WHAT THE EXERCISE ASKS:
Each line from the line containing "Where should I click to: Tap" through the last line of the entries is to be reproduced exactly as it stands.

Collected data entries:
══════════

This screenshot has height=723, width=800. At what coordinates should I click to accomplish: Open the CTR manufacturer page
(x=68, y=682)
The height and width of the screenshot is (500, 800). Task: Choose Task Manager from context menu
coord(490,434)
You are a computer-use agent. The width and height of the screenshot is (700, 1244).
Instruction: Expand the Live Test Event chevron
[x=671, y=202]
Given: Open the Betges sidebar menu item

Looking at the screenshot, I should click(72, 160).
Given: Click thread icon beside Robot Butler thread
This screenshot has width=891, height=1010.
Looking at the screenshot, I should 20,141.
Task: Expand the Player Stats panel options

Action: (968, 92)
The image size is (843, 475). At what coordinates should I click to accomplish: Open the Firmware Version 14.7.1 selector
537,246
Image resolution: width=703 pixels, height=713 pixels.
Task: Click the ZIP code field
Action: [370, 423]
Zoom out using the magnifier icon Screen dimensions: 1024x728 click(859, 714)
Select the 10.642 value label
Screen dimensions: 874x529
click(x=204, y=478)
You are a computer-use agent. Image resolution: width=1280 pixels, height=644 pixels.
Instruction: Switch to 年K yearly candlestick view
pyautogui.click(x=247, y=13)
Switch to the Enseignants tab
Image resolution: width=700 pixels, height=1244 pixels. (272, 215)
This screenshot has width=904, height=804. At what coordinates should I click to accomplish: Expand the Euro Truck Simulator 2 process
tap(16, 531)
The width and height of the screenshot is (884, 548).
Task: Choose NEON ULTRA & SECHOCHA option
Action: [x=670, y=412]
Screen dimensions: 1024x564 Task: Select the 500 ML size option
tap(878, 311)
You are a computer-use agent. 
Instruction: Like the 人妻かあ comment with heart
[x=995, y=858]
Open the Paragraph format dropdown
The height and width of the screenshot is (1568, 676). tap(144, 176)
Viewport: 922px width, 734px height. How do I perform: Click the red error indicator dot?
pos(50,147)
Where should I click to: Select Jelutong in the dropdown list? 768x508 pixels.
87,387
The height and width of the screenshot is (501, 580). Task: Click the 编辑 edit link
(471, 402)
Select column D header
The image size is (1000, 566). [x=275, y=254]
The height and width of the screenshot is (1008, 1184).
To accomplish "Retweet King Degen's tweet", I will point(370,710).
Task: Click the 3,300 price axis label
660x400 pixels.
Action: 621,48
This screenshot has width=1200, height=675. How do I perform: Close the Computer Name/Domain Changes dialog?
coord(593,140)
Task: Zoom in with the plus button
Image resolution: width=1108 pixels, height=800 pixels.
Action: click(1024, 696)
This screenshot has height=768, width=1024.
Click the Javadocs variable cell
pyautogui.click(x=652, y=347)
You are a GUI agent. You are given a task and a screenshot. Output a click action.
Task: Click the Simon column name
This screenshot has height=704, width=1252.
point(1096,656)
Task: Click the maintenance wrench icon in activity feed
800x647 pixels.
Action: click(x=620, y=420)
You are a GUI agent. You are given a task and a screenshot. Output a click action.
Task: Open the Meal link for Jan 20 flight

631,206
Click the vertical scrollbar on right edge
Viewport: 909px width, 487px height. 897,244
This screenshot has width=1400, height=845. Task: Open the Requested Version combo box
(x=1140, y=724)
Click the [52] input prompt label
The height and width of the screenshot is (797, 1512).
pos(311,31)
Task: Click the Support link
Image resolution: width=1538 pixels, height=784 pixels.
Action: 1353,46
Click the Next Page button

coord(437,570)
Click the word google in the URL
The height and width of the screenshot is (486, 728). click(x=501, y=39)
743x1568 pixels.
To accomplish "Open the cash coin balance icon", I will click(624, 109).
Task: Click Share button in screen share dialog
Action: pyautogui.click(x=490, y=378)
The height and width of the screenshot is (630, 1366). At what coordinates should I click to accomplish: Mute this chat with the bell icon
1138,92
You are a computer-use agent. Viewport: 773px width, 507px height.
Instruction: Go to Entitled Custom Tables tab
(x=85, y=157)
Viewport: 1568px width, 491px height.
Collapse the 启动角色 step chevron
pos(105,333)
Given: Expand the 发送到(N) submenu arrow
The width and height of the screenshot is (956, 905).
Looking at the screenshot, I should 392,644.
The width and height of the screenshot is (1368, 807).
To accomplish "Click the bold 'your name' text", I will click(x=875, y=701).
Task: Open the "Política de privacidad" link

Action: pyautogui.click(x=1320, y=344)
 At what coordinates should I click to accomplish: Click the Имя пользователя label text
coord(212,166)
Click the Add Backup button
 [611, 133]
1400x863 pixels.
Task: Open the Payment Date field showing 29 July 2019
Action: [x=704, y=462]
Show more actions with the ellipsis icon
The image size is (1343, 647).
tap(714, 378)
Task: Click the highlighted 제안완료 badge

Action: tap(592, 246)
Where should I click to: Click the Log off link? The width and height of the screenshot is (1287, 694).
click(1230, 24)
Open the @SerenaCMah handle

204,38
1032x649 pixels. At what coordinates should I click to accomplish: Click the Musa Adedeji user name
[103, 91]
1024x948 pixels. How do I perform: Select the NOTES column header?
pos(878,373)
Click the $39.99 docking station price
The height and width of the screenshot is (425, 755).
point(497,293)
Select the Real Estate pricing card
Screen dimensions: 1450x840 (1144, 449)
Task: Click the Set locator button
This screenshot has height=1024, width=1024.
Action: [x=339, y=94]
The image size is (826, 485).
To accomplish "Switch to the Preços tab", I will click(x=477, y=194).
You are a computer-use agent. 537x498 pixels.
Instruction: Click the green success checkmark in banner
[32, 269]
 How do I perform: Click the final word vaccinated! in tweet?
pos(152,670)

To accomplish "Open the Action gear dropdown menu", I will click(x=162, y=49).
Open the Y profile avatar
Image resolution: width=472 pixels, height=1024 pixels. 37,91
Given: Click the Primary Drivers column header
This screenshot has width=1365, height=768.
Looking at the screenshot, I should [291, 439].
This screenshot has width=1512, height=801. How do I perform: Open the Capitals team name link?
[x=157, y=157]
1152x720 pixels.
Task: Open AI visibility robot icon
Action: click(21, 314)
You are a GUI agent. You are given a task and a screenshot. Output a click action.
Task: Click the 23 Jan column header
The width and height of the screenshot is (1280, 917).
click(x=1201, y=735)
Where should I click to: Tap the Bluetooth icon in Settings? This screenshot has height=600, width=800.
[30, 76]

══════════

SOLUTION TO THIS TASK:
Where should I click to: Tap the Bluetooth icon in Settings? This screenshot has height=600, width=800.
[30, 76]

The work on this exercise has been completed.